== How to complete this task ==
Could you repeat the records below exactly, leaving out any pictures?

[Collected data entries]
————————

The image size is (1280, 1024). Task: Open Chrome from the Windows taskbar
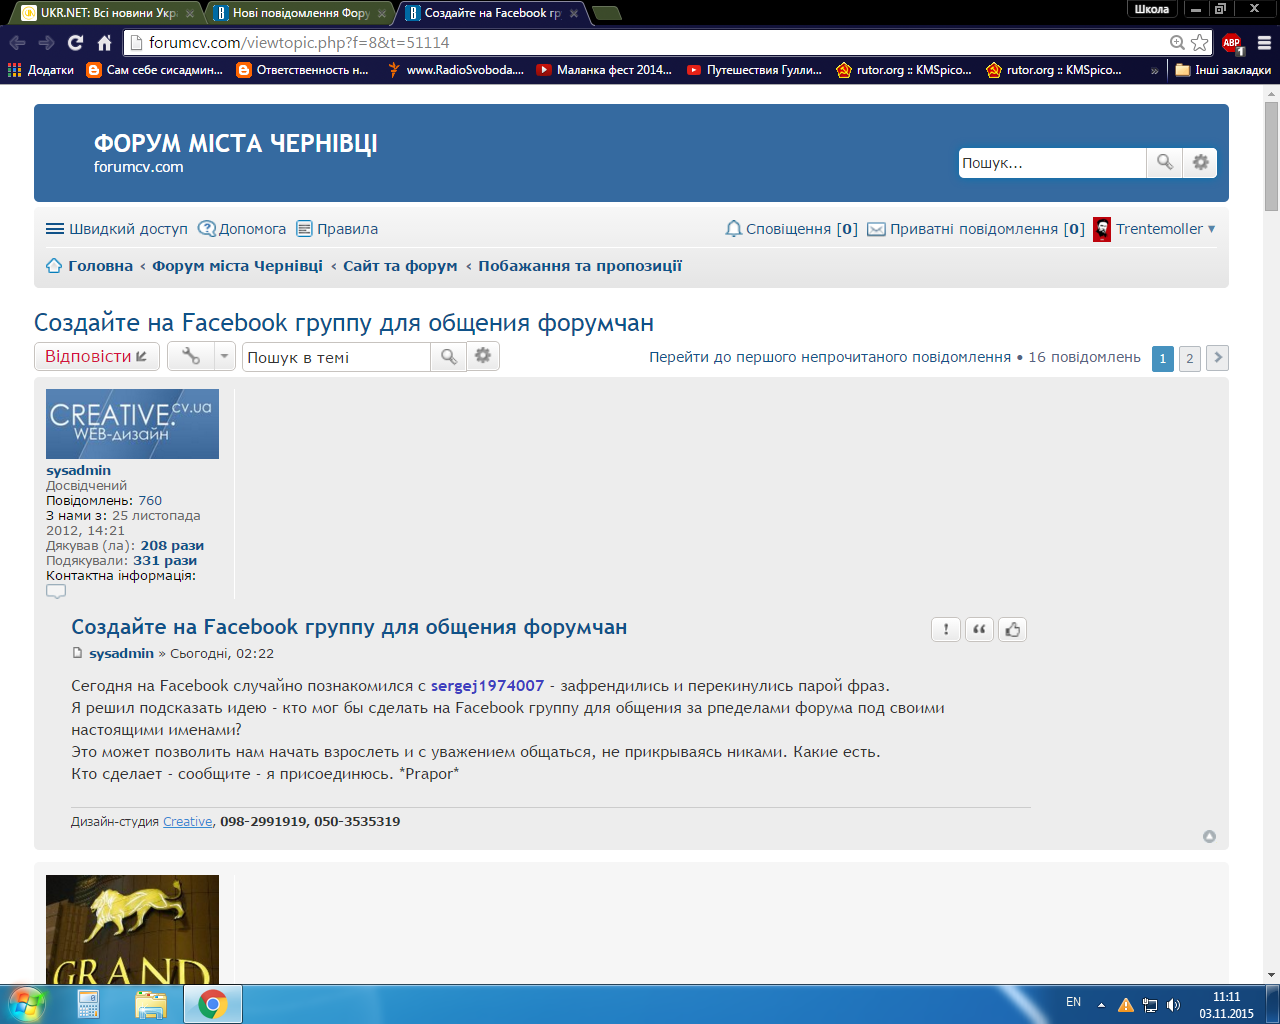pyautogui.click(x=212, y=1004)
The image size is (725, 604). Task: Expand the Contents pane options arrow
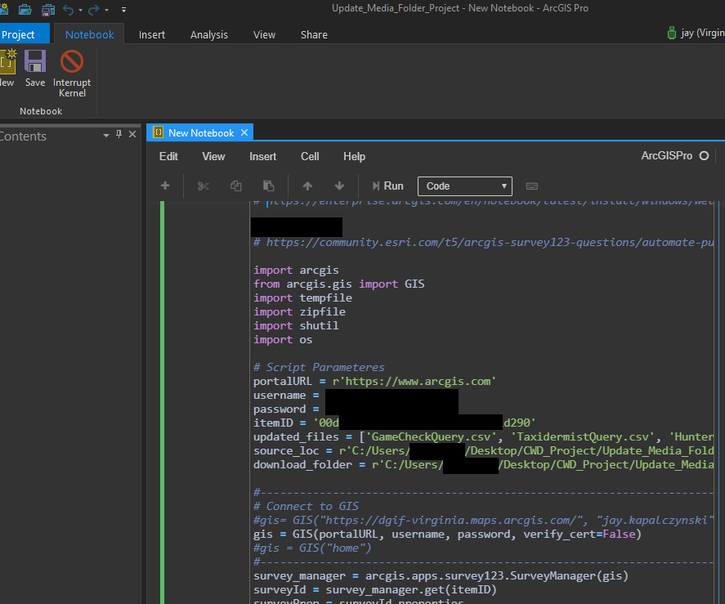click(106, 134)
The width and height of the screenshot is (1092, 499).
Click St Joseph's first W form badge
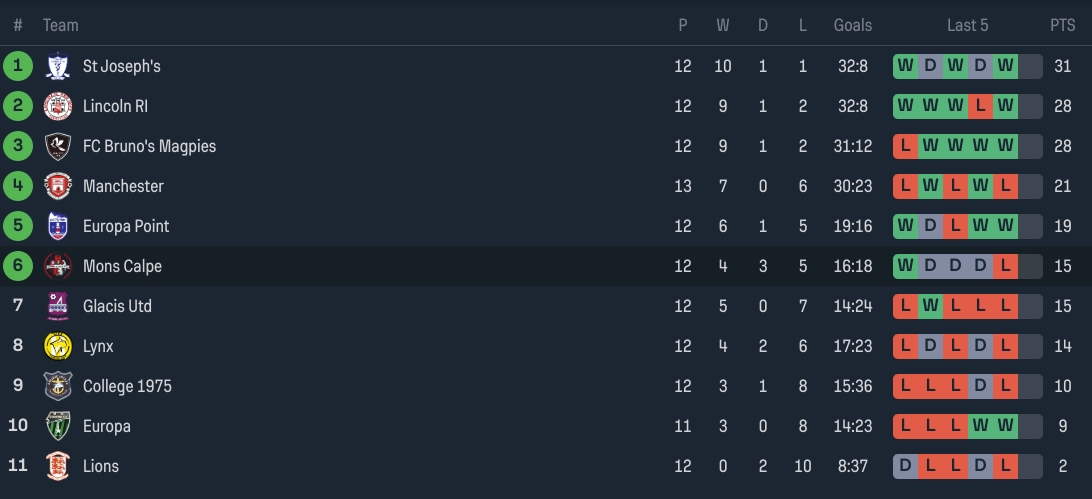tap(905, 66)
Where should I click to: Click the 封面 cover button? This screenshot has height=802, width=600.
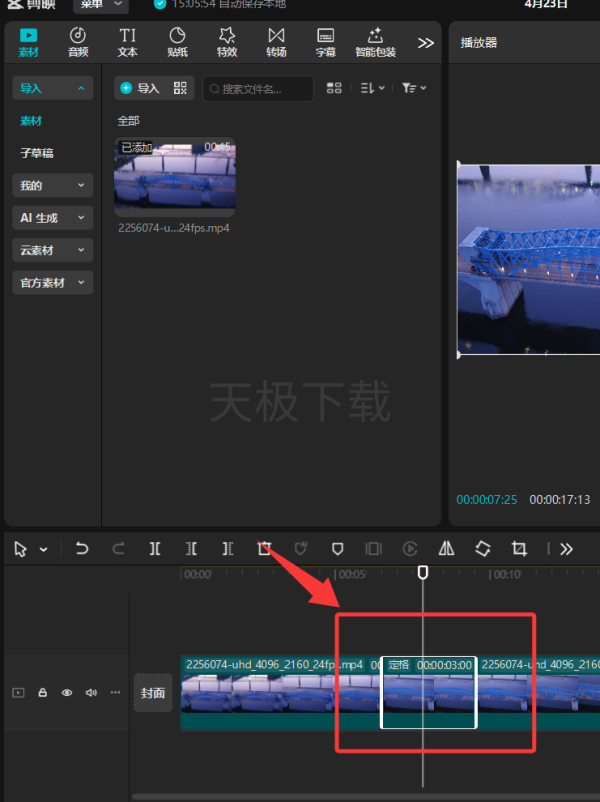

————————

== Response box ==
The image size is (1280, 1024). Task: Open Chrome from the Windows taskbar
pyautogui.click(x=212, y=1004)
The image size is (725, 604). Task: Expand the Contents pane options arrow
click(106, 134)
The width and height of the screenshot is (1092, 499).
Click St Joseph's first W form badge
tap(905, 66)
Where should I click to: Click the 封面 cover button? This screenshot has height=802, width=600.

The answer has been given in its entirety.